Pessoa jurídica consegue dano moral por protesto de título após pagamento com atraso

A 3ª turma do STJ negou recurso de uma empresa farmacêutica condenada por danos morais causados a outra empresa em razão de protesto de título realizado após pagamento em atraso de boleto

O caso envolveu um boleto bancário cujo vencimento estava previsto para 6/3/08 e que, apesar de pago com atraso no dia 13, foi protestado no dia 26/3.

A sentença declarou a dívida inexigível, cancelou o protesto e condenou a empresa farmacêutica, juntamente com o banco emissor do boleto, ao pagamento de indenização por danos morais no valor de R$ 8.175. O TJ manteve a decisão.

Constrangimento evitável

No STJ, a relatora, ministra Nancy Andrighi, destacou que a jurisprudência do tribunal é pacífica no sentido de que o protesto indevido de título cambial e documentos de dívida causa danos morais à pessoa jurídica.

Por outro lado, entende-se que o protesto de títulos não pagos configura o exercício regular de um direito e, portanto, não gera danos morais, situação que repassa ao devedor a incumbência de realizar o cancelamento do registro.

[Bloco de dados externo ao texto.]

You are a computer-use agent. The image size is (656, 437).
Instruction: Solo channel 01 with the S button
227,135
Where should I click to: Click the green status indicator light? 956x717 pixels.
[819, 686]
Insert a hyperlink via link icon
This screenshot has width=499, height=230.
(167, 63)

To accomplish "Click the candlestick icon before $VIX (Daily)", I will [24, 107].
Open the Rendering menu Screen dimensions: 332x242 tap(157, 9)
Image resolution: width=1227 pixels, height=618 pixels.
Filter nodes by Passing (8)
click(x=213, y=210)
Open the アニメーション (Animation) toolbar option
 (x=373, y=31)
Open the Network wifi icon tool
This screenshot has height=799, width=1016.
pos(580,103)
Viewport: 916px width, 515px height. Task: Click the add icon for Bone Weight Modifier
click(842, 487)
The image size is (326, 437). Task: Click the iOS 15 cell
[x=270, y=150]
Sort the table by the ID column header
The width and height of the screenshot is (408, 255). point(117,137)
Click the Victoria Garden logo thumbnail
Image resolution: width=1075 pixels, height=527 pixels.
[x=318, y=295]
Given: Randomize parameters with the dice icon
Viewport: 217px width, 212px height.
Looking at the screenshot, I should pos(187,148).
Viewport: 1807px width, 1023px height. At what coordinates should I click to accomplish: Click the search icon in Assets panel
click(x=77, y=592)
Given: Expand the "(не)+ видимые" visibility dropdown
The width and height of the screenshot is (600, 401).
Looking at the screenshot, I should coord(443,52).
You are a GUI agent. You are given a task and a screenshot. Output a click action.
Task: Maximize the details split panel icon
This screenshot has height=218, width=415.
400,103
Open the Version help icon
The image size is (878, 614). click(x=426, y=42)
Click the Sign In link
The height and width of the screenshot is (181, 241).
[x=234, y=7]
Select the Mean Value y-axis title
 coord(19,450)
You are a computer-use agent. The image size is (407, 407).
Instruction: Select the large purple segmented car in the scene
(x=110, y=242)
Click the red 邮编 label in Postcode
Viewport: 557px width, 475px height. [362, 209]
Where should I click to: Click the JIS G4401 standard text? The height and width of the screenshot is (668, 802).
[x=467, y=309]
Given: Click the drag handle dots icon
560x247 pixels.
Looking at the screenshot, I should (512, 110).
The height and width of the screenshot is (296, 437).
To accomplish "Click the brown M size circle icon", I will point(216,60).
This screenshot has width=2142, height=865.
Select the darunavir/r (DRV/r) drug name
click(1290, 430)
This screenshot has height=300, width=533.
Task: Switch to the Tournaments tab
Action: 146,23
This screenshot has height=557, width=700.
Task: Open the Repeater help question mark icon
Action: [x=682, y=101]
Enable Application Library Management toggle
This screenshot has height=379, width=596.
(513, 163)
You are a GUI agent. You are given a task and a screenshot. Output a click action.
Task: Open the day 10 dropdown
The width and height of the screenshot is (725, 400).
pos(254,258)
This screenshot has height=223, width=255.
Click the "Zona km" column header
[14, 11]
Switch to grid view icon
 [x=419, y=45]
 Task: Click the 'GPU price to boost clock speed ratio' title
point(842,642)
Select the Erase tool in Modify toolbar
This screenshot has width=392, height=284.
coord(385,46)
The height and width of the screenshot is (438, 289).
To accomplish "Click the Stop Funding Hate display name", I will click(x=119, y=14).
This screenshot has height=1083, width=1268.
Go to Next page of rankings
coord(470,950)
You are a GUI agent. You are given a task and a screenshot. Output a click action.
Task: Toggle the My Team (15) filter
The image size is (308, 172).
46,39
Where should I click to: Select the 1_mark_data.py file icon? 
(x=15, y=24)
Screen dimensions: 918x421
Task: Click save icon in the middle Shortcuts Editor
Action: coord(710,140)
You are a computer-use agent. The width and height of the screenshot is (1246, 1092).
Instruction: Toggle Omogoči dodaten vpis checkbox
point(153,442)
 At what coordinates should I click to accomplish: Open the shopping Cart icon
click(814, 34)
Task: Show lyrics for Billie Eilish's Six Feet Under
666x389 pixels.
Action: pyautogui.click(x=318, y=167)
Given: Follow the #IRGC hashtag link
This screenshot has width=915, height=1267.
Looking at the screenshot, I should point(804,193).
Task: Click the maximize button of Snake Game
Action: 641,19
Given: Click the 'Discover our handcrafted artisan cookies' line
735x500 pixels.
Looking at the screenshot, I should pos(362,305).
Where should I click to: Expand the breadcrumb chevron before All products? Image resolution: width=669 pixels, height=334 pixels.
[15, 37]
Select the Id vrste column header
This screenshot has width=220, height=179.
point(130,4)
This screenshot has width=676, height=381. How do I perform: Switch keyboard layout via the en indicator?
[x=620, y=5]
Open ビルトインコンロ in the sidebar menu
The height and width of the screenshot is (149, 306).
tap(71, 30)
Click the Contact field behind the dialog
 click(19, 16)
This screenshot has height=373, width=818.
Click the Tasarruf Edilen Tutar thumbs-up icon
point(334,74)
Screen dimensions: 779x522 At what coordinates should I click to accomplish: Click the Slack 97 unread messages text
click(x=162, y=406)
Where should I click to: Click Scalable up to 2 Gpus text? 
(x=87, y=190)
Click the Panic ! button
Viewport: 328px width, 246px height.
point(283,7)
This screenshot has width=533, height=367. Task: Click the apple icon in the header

No caso julgado, entretanto, Nancy Andrighi entendeu não ser possível desprezar o fato de que a empresa só protestou o título mais de dez dias após o pagamento feito em atraso, “prazo suficiente para que credor e o banco-mandatário tomassem as medidas necessárias para evitar o constrangimento que, após o pagamento, torna-se ilegal”.